One of Chef Tony Mantuano’s favorite family recipes is a dish that his grandmother would cook: gnocchi with a pork ragu. Putting his own spin on his grandmother’s classic recipe, Tony uses wild boar in his rendition. Unsurprisingly, the dish is now one of Cafe Spiaggia’s most popular dishes.
In a large sauté pan or roasting pan over medium-high heat, heat the olive oil. Add the garlic and sauté until slightly browned, 2 to 3 minutes. Add the onion, carrots, celery, and bay leaves and sauté until the vegetables start to caramelize, 5 minutes. Season the boar with salt and pepper. Add to the pan and brown on all sides. Add enough water to cover the meat, and with a wooden spoon, scrape the bottom of the pan to loosen any browned bits. Add the rosemary sprigs. Bring to a boil, reduce the heat to low and cook gently, uncovered until the meat has become falling apart tender and most of the liquid has cooked down, 3 to 4 hours. Using tongs transfer the meat from the liquid to a bowl and set aside to cool. Strain the braising liquid into another bowl and reserve. Discard the remaining solids. When cool enough to handle, shred the braised boar.
Meanwhile make the gnocchi. Pass the cooled potatoes through a potato ricer into a bowl. Add the egg yolks and a generous pinch of salt and white pepper. Lightly toss the eggs with the potatoes and fold in the flour until combined with the potato to create a smooth dough. (A pastry cutter is helpful here. Kneading the dough will make the gnocchi doughy and heavy.)
Pull off pieces of the dough and roll into ropes about ½-inch thick. Cut the ropes into 1-inch-long dumplings. Roll each dumpling gently in the palm of your hand, first into a ball, and then with your thumb taper the ends to resemble a football. Arrange the finished gnocchi on a lightly floured cloth so that they are not touching, and let dry for 15 minutes.
While the gnocchi are drying, make the sauce. In a large saucepan over medium-high heat, combine the tomato puree and 1 ½ cups of the reserved braising liquid. Bring to a simmer, reduce the heat to medium and add the shredded, braised shoulder meat and cook for 5 to 8 minutes to desired thickness. Taste and adjust for seasoning and keep warm.
Cook the gnocchi. Bring a large pot of salted water to a boil. Add the gnocchi, removing them with a slotted spoon 3 minutes after they rise to the surface. Add the gnocchi to the pan with the boar sauce. Place over low heat for 1 to 2 minutes to allow the gnocchi to marry with the sauce.
Divide the pasta among warmed individual plates and top generously with freshly grated Pecorino Romano cheese. Serve immediately. Pass more cheese at the table if desired.
Home for the Holidays: Behind the dish
We caught up with the superstar chef to talk secret recipes, holiday traditions and memorable family moments:
What is your favorite family memory of cooking during the holidays?
The incredible smells in the kitchen while I stood around and watched my grandmother cook. Also, I still remember walking into her bedroom each holiday to see fresh pasta lying around the entire room on cloths.
What is the story behind this particular dish?
My grandmother’s pastas were fantastic. Her gnocchi were incredible and she made them fresh for every holiday. When I think of the holidays, I think of gnocchi. I also think of the unusual proteins we would eat on holidays that we wouldn’t eat the rest of the year. This is why this dish is so special to me.

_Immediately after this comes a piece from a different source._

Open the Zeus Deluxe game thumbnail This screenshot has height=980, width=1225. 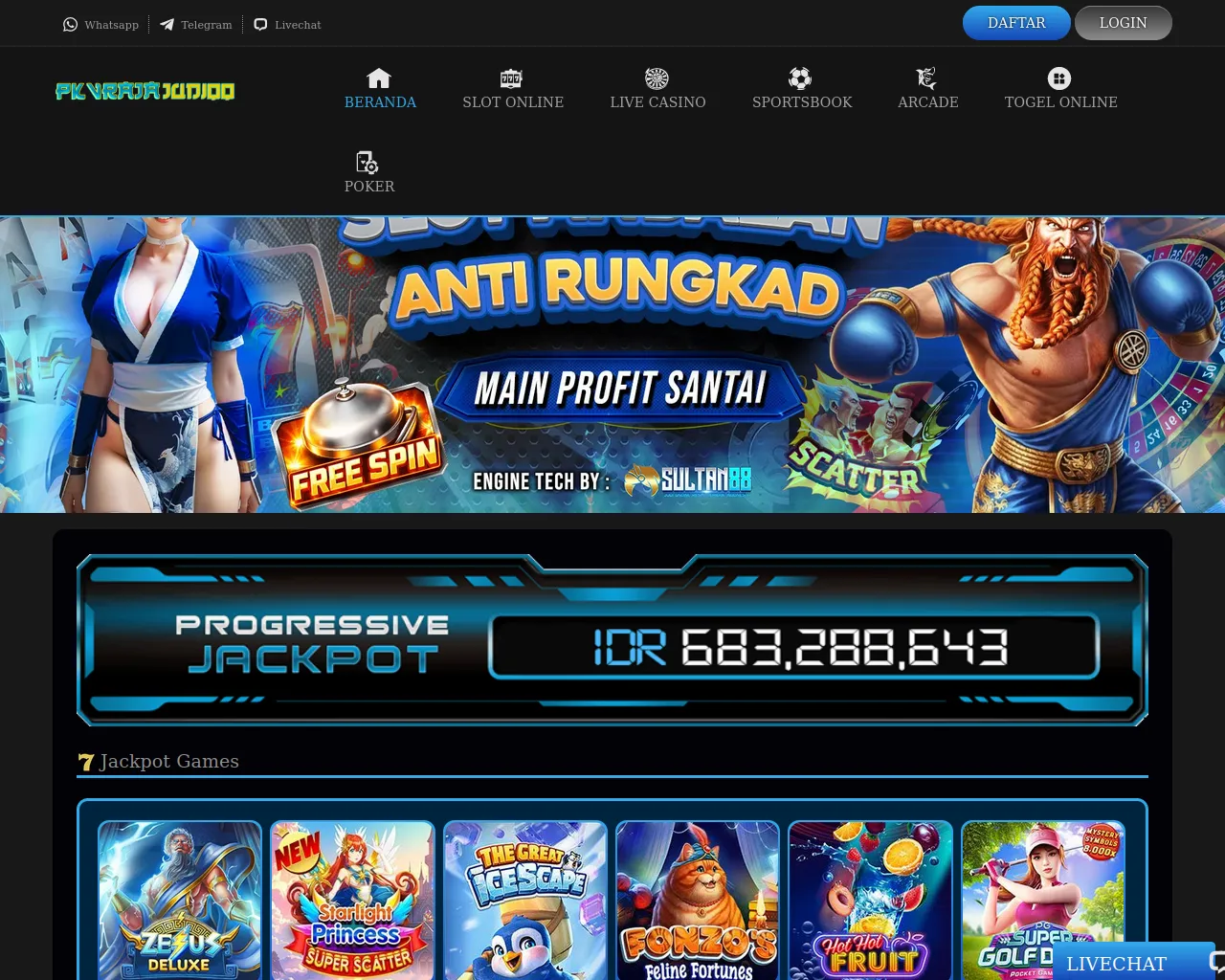[x=180, y=900]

While we know that this is obviously a treasured family possession, you were gracious enough to let us in on the tradition. That said, is there a recipe that’s really on lock-down in your family that you’ve always wanted to learn the secret to?
My grandmother shared all her secrets with me before she passed — I think I keep all the secrets now.
Any favorite holiday traditions unique to you and your family?
Like most Italian families, we have seafood on Christmas Eve as its tradition. However, my brother, who is in the wine business, is the one that cooks. The only dish I’m allowed to make is the baccala (salt cod). I make it with garlic, olive oil, tomato and basil. Each year my father, who has passed, would say that it was too salty or not salty enough. It’s now a running family joke that we laugh about now as we think of my dad during the holidays.